Potentially significant changes lie ahead for the systems and concepts that govern medical practice and health care in Canada. Our professional and educational bodies have drawn up expectations that physicians will be at the forefront of this transformation, as advocates. As physicians consider the unique value they have to offer the health care system, the ability to draw on their clinical and scientific expertise to effect positive change is an essential component. Educators must recognize that a standardized, competency-based curriculum in advocacy, centered in both didactic teaching and skills development, is necessary to maintain this aspect of physicians’ unique value.

Appropriately incorporating advocacy education into medical training will be essential to allow members of the medical community to effectively respond to external challenges that affect their individual patients and their professional practices, such as changing models of health care, financial pressures on the health care system, the chronic disease burden, and the aging population. Because these external challenges are decidedly not apolitical, we recognize that any advocacy education will examine politicized topics and contexts.

In developing curriculum, care must be taken to ensure that physician trainees develop the ability to critically examine and discuss these kinds of topics and contexts. Lessons can be drawn from teaching about health care system models, which are arguably some of the most political topics in modern medicine; the aim should not be to instill a viewpoint but, instead, to foster critical thinking and equip students to tackle a controversial topic regardless of which side of the debate they stand on.

Although several challenges remain, the significant amount of research and discussion about advocacy education for medical students has made a mandatory curriculum in advocacy an achievable goal. Educators must first agree on what denotes competency in advocacy. That standardization will provide the necessary framework to support advocacy training and will hopefully facilitate the incorporation of an advocacy focus into existing curricular time already devoted to social aspects of medicine. This strategy is likely the most feasible model of implementation within the Canadian context, regardless of the process of national competency development. Doing so will allow a significant portion of educational time to be used to its maximum efficiency, which in turn will hopefully encourage faculty support of curricular reform. Faculty support is crucial so that the development of an advocacy curriculum will be a priority for them.

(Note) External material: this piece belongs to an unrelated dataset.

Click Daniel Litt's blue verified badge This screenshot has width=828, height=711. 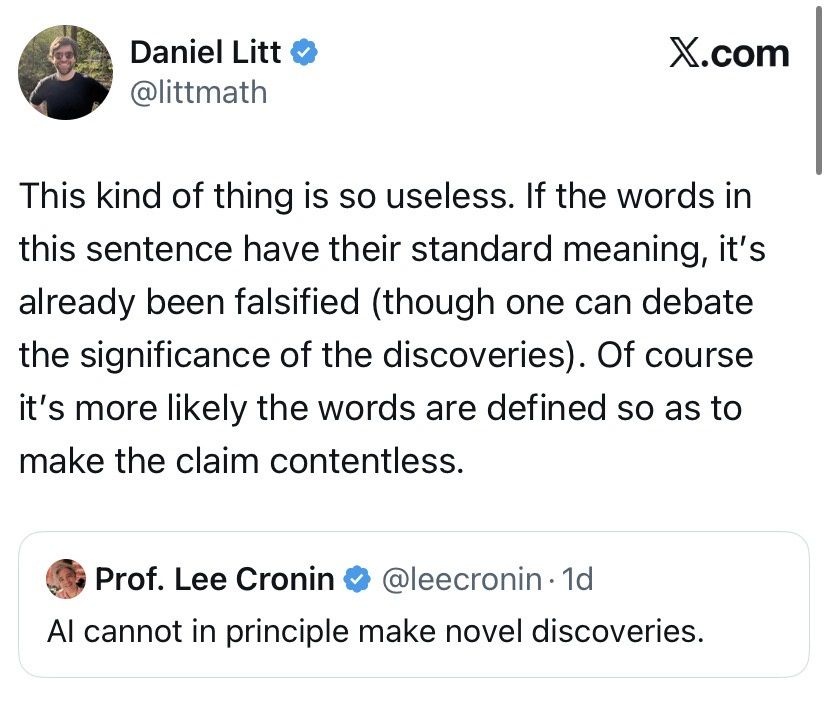pos(304,52)
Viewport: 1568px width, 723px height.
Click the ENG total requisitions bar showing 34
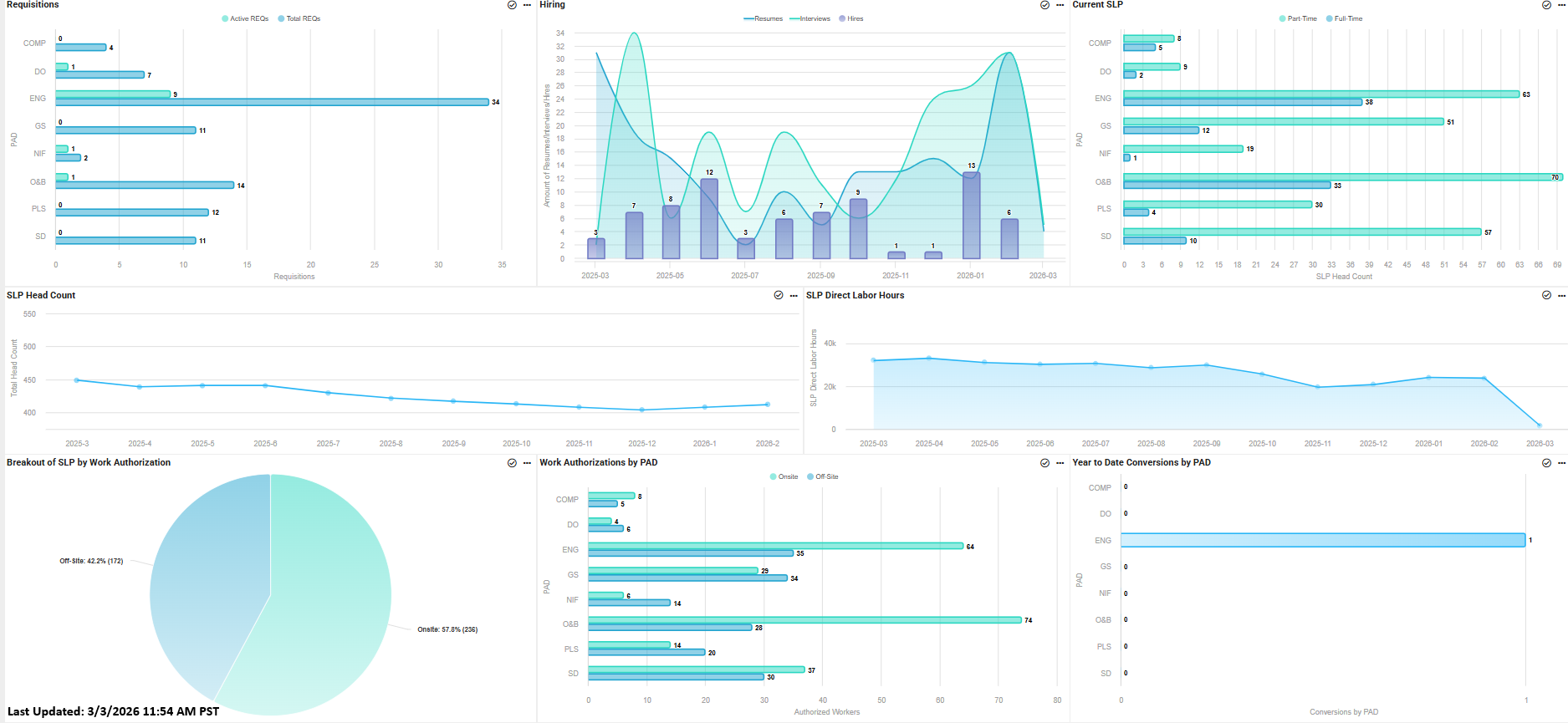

Canadian medical students are already seeking independent opportunities to meet their own educational goals in advocacy, making now the right time for faculties to engage in curricular redevelopment in concert with these student enterprises. Working collaboratively will allow educators to harness the preexisting student interest and experience in this area, while enhancing student engagement with the new curriculum. After almost a decade of discussion, the necessary components are in place to dramatically change the philosophy of social medicine education without requiring wholescale deconstruction of our current curricula. Everyone involved in Canadian medical education must give a high priority to bringing about this change. In this way, they will better equip the next generation of physicians to respond to emerging challenges in health care and to remain leaders in providing high-quality health care to individuals and their communities.